Southwest Oregon Research Project (SWORP) Collection
Scope and Contents
The SWORP collection dates primarily from the 1850s to the yearly 1920s, though a few documents date from between the 1920s through the 1950s. The paper manuscripts are photocopies of primary documents while the other media, microfilm, photographs and audiocassettes are copies of originals from the same repositories.
The Southwest Oregon Research Project (SWORP) Collection consists mainly of photocopies of widely scattered and overlooked original documents pertaining to the history of the Native peoples of greater Oregon. The collection dates primarily from the 1850s to 1920, though a few documents are from as recent as the 1950s. Over this 100-year period, there was a great amount of interest in collecting information on the Native peoples of western Oregon. This is also the period in which the United States government implemented its philosophy of acculturating all Native peoples through the use of boarding schools, missionaries, privatization of Indian lands, and terminations, making the ethnographic materials from this period especially important.

Supplied material =>
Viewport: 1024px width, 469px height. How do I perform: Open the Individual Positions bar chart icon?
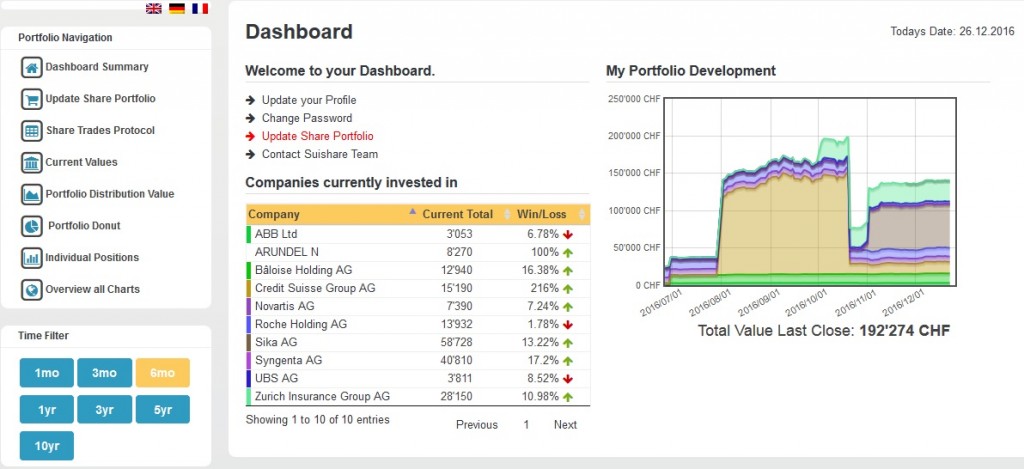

Task directions => Copy out the SWORP collection description from start to finish, word for word.

Solved exercise =>
Southwest Oregon Research Project (SWORP) Collection
Scope and Contents
The SWORP collection dates primarily from the 1850s to the yearly 1920s, though a few documents date from between the 1920s through the 1950s. The paper manuscripts are photocopies of primary documents while the other media, microfilm, photographs and audiocassettes are copies of originals from the same repositories.
The Southwest Oregon Research Project (SWORP) Collection consists mainly of photocopies of widely scattered and overlooked original documents pertaining to the history of the Native peoples of greater Oregon. The collection dates primarily from the 1850s to 1920, though a few documents are from as recent as the 1950s. Over this 100-year period, there was a great amount of interest in collecting information on the Native peoples of western Oregon. This is also the period in which the United States government implemented its philosophy of acculturating all Native peoples through the use of boarding schools, missionaries, privatization of Indian lands, and terminations, making the ethnographic materials from this period especially important.